- **Materials provided**
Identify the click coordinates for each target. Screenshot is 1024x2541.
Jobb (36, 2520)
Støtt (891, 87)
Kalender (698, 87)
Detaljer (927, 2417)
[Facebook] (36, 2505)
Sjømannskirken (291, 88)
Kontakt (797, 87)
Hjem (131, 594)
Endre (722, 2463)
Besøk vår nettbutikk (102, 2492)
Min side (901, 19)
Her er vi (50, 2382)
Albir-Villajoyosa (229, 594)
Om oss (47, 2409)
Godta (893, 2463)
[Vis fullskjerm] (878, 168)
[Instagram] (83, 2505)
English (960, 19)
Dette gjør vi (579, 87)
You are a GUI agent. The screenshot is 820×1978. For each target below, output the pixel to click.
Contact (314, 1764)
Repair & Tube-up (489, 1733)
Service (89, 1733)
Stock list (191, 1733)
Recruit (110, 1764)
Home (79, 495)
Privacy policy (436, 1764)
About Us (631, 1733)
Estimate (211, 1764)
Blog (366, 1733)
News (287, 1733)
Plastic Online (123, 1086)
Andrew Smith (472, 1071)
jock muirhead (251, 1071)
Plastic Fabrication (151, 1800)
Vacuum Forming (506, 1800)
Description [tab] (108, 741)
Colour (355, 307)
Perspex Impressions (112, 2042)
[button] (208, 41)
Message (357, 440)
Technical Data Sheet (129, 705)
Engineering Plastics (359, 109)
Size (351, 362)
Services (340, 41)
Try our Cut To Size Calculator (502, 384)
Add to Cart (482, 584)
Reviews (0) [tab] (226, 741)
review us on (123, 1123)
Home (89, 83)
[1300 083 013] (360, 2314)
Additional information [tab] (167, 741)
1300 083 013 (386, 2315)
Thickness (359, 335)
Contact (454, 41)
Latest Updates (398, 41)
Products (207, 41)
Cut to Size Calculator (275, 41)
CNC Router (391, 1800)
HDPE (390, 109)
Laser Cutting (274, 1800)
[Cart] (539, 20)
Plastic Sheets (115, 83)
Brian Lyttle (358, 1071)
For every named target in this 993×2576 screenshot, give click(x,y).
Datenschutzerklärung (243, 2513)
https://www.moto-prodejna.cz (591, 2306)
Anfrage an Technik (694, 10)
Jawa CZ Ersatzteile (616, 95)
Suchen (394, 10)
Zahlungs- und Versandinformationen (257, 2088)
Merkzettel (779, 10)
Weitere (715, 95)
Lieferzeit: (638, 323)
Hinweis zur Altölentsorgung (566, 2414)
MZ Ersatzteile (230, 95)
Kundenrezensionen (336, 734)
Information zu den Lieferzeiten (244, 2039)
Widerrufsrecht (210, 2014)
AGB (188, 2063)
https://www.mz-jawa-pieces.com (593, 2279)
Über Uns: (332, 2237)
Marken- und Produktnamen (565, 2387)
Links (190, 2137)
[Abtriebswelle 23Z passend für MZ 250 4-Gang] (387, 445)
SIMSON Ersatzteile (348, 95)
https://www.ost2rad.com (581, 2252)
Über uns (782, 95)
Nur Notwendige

- **How to complete this task**
Set down, word for word, each line from the top of the records above through the line with "Laser Cutting (274, 1800)".

- **Your response**
Identify the click coordinates for each target. Screenshot is 1024x2541.
Jobb (36, 2520)
Støtt (891, 87)
Kalender (698, 87)
Detaljer (927, 2417)
[Facebook] (36, 2505)
Sjømannskirken (291, 88)
Kontakt (797, 87)
Hjem (131, 594)
Endre (722, 2463)
Besøk vår nettbutikk (102, 2492)
Min side (901, 19)
Her er vi (50, 2382)
Albir-Villajoyosa (229, 594)
Om oss (47, 2409)
Godta (893, 2463)
[Vis fullskjerm] (878, 168)
[Instagram] (83, 2505)
English (960, 19)
Dette gjør vi (579, 87)
You are a GUI agent. The screenshot is 820×1978. For each target below, output the pixel to click.
Contact (314, 1764)
Repair & Tube-up (489, 1733)
Service (89, 1733)
Stock list (191, 1733)
Recruit (110, 1764)
Home (79, 495)
Privacy policy (436, 1764)
About Us (631, 1733)
Estimate (211, 1764)
Blog (366, 1733)
News (287, 1733)
Plastic Online (123, 1086)
Andrew Smith (472, 1071)
jock muirhead (251, 1071)
Plastic Fabrication (151, 1800)
Vacuum Forming (506, 1800)
Description [tab] (108, 741)
Colour (355, 307)
Perspex Impressions (112, 2042)
[button] (208, 41)
Message (357, 440)
Technical Data Sheet (129, 705)
Engineering Plastics (359, 109)
Size (351, 362)
Services (340, 41)
Try our Cut To Size Calculator (502, 384)
Add to Cart (482, 584)
Reviews (0) [tab] (226, 741)
review us on (123, 1123)
Home (89, 83)
[1300 083 013] (360, 2314)
Additional information [tab] (167, 741)
1300 083 013 (386, 2315)
Thickness (359, 335)
Contact (454, 41)
Latest Updates (398, 41)
Products (207, 41)
Cut to Size Calculator (275, 41)
CNC Router (391, 1800)
HDPE (390, 109)
Laser Cutting (274, 1800)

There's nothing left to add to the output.